User Sessions: Use Redis with sliding TTL expiration. Each time a user makes a request, refresh the TTL using the EXPIRE command. Sessions that are idle for the TTL duration are automatically cleaned up.

Frequently Asked Questions

What happens if my invalidation event is lost?

This is why most systems use TTL as a safety net even with event-based invalidation. If an invalidation event is lost, the stale data will still expire when the TTL runs out. For critical data, consider using a reliable message queue with at-least-once delivery guarantees instead of fire-and-forget pub/sub.

Should I delete the cache entry or update it with the new value?

Deleting is generally safer and simpler. Updating (write-through) requires you to have the new value ready, and in distributed systems, an out-of-order update can overwrite newer data with older data. Deleting lets the next read naturally fetch fresh data from the source.

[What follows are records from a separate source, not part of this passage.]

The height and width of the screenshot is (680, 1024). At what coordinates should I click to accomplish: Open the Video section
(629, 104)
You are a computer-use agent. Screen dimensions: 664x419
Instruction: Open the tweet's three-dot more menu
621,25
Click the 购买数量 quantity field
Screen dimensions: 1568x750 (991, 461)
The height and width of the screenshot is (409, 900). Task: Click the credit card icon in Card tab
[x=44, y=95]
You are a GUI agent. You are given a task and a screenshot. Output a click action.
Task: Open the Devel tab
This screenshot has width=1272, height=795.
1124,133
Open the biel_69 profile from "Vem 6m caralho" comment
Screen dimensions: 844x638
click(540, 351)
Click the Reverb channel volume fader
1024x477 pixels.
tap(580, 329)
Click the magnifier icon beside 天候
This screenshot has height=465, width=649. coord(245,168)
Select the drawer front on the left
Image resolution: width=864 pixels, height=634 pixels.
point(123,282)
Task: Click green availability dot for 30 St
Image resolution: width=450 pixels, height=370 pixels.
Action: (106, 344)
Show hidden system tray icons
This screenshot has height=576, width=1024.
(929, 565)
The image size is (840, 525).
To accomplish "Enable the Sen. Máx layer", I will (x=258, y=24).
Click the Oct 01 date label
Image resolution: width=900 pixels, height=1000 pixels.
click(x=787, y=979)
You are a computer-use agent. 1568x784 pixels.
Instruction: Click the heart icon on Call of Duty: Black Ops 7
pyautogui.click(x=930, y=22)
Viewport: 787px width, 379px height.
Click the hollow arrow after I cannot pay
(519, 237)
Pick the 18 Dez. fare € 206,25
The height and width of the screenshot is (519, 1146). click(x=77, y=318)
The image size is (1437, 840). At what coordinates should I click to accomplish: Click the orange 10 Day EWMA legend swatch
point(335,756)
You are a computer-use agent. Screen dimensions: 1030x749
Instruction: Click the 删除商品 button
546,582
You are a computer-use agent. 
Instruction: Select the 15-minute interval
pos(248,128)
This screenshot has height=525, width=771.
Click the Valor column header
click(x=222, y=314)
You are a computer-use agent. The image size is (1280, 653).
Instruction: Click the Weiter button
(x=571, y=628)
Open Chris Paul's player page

However, for hot keys, updating avoids the cache miss thundering herd problem.

How do I invalidate across multiple cache layers?

Work from the outermost layer inward: invalidate CDN first, then distributed cache, then application-level cache. Use event-based invalidation with a fan-out pattern. Each cache layer subscribes to invalidation events and clears its own entries independently.

Is cache invalidation different from cache eviction?

Yes. Invalidation is the deliberate removal of data because it is stale or outdated. Eviction is the automatic removal of data to make room for new entries when the cache is full. Invalidation is driven by data changes; eviction is driven by memory pressure.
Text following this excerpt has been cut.